Araştırmalar, kişi başına ortalama 10 ile 30 çay kaşığı yani 40-120 gram şeker tüketildiğini ortaya koyuyor. Ancak Dünya Sağlık Örgütü ise uyarıyor: Şekerin günlük kalori ihtiyacımızın yüzde 10’undan fazlasını oluşturmaması gerekiyor. Çünkü vücut fazla şekeri tolere edemediği için pek çok açıdan sağlığı olumsuz etkiliyor. Kısacası, tatlı bir hayat için şekerden uzak durmak gerekiyor.
Dünya Sağlık Örgütü başta olmak üzere pek çok sağlık kuruluşu ve tabi uzmanlar şekere karşı insanları uyarıyor; azı karar, fazlası çok çok zarar! Amerikan Kalp Cemiyeti’nin yayınladığı rakamlara göre; günlük olarak alınabilecek şeker miktarı erkekler için 35 gram (150 kalori), kadınlar içinse 20 gram (100 kalori) olmalı. Peki neden? Şeker nedir? Bağımlılık yapar mı? Şekerden neden uzak durmalıyız?
Basit yapısıyla şeker tam olarak bir karbonhidrattır ve iki şekilde olabilir: Bir şeker molekülü veya “monosakkaritler” (glikoz ve fruktoz) ve iki şeker molekülü veya “disakkaritler” (sukroz velaktoz).
Şekeri Tanıyalım
Glikoz, vücudumuzun kullandığı birincil enerji kaynağıdır. Karbonhidratlar vücudumuzda glikoza dönüşürler ve böylece kan şekerimizi yükseltirler. Bu nedenle maraton koşucuları yarıştan günler önce karbonhidrat artırırlar, çünkü çok fazla enerjiye ihtiyaç duyarlar. Fruktoz meyvede, balda ve yüksek fruktozlu mısır şurubunda doğal olarak oluşan şekerdir. Fruktoz, glikoz gibi kana emilmek yerine karaciğer tarafından işlenir. Fruktozu fazla yerseniz, karaciğer buna ayak uyduramaz ve fazlalığı trigliserit (vücudun ana yağ şekli) olarak depolar. Sakkaroz, hepimizin bildiği ve sevdiği, evde kristalize edilmiş beyaz tozdur. Şeker kamışı fabrikasından çıkarılır ve gereksiz bir arıtma işlemi görür. Sakkarozu tehlikeli kılan şey iyileştirme sürecidir; 10 kilo şeker kamışı, bir kilo şekerle sonuçlanır. Laktoz ise insan nüfusunun yüzde 65’inin tolere edemediği süt şekeridir.
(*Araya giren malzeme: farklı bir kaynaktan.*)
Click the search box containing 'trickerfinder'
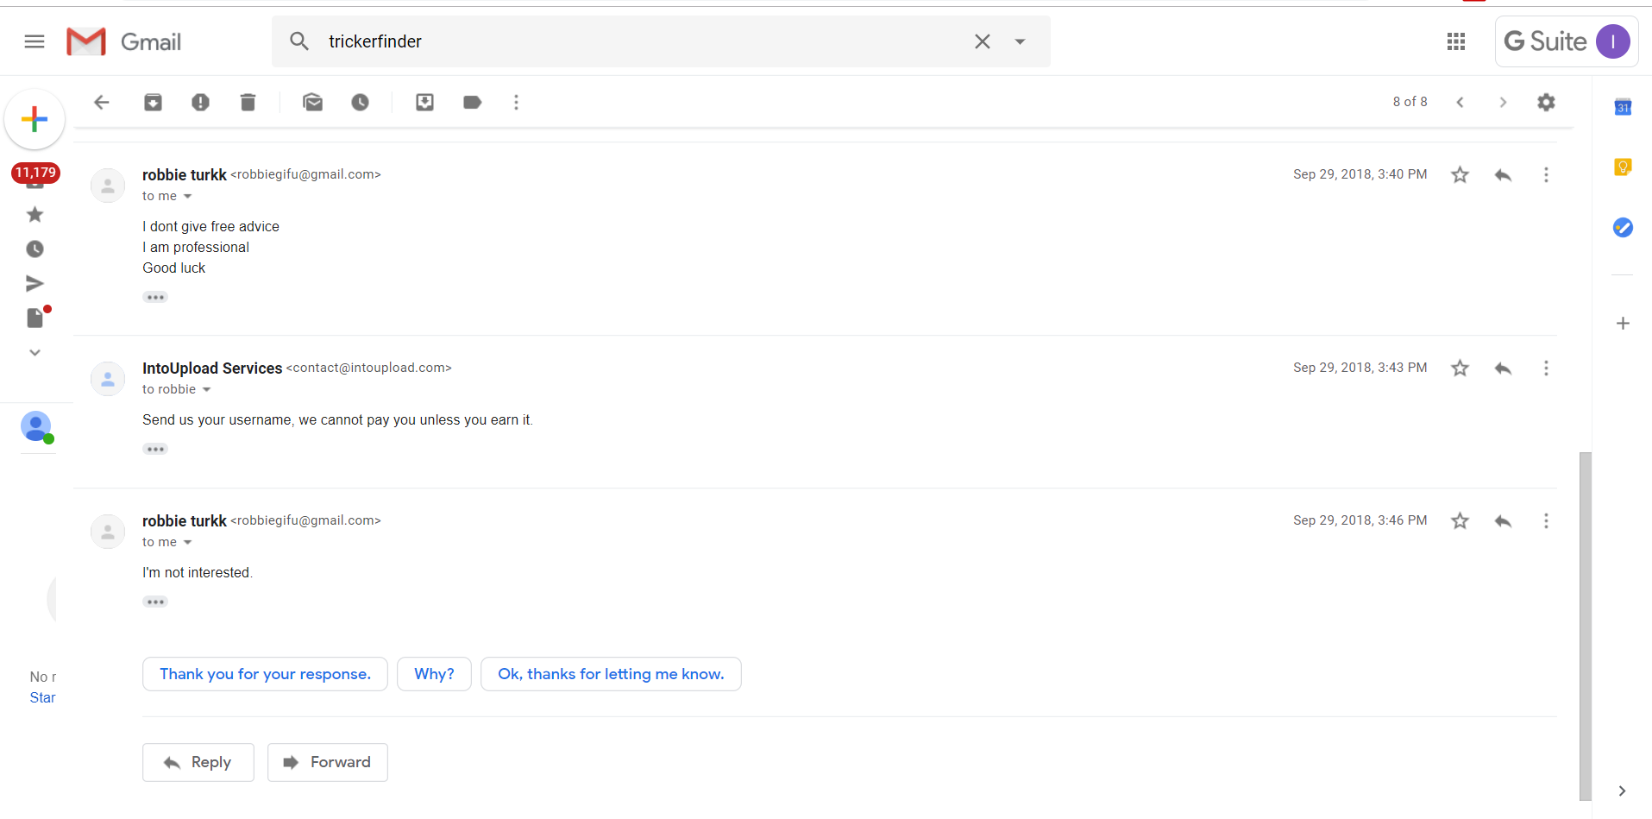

Bunun nedeni, süt şekerini parçalamaya yardımcı olan laktaz olarak bilinen bir enzimin üretilememesidir.
Şekerle ilgili gerçekler
*Kaloriler gibi, tüm şekerler eşit yaratılmaz ve her birinin kan şekeri üzerinde farklı etkileri vardır. Örneğin, karpuzun GI (Glisemik İndeks) değeri 76’dır, bu da bir kutu koladan daha fazladır.
*Şeker tükettiğimizde beynimiz vücuda endojen opioidler (doğal ağrı kesiciler) ve dopamin salgılar. Bu kimyasallar bize mutluluk verir. Ancak devreye bağımlılık girebilir. Aldığımız dopaminerjik etkiye ne kadar alışırsak, aynı zevk seviyesine ulaşmak için o kadar fazla uyarıcıya ihtiyacımız var.
*Yapılan araştırmalar, beynin şekerli yiyeceklere opioid benzeri bir tepkisi olduğunu ve bu tepkinin uyuşturucu bağımlılığına paralel olduğunu gösteriyor.
*Washington Üniversitesi’nde yapılan bir araştırma yeni doğan bebeklerin tatlıyı diğer tatlara tercih ettiğini ve çocukların yetişkinlerden daha fazla tatlıya düşkün olduğunu ortaya koydu. Birçok bilim insanı çocukların tatlı düşkünlüğünün evrimsel bir kalıntı olduğuna inanıyor.
*Şeker insülin artışını tetikler. Çünkü vücudumuz kandaki glikoz seviyesini normale çekmeye çalışır. Bunun sonunda yaşanan “şeker çöküntüsü” daha fazla tatlı yeme arzusunu kışkırtır. *Vücudumuz meyve, bal ya da sütte bulunan doğal şeker ile şeker kamışı ve şeker pancarından çıkarılan işlenmiş şeker arasında ayrım yapamaz.
*Marketlerde alışveriş yaparken şunu ölçü alabilirsiniz: 100 gramında 15 gram şeker barındıran bir işlenmiş gıda aşırı şekerli, 100 gramda 5 gram barındıranı ise düşük şekerli olarak sınıflandırılıyor.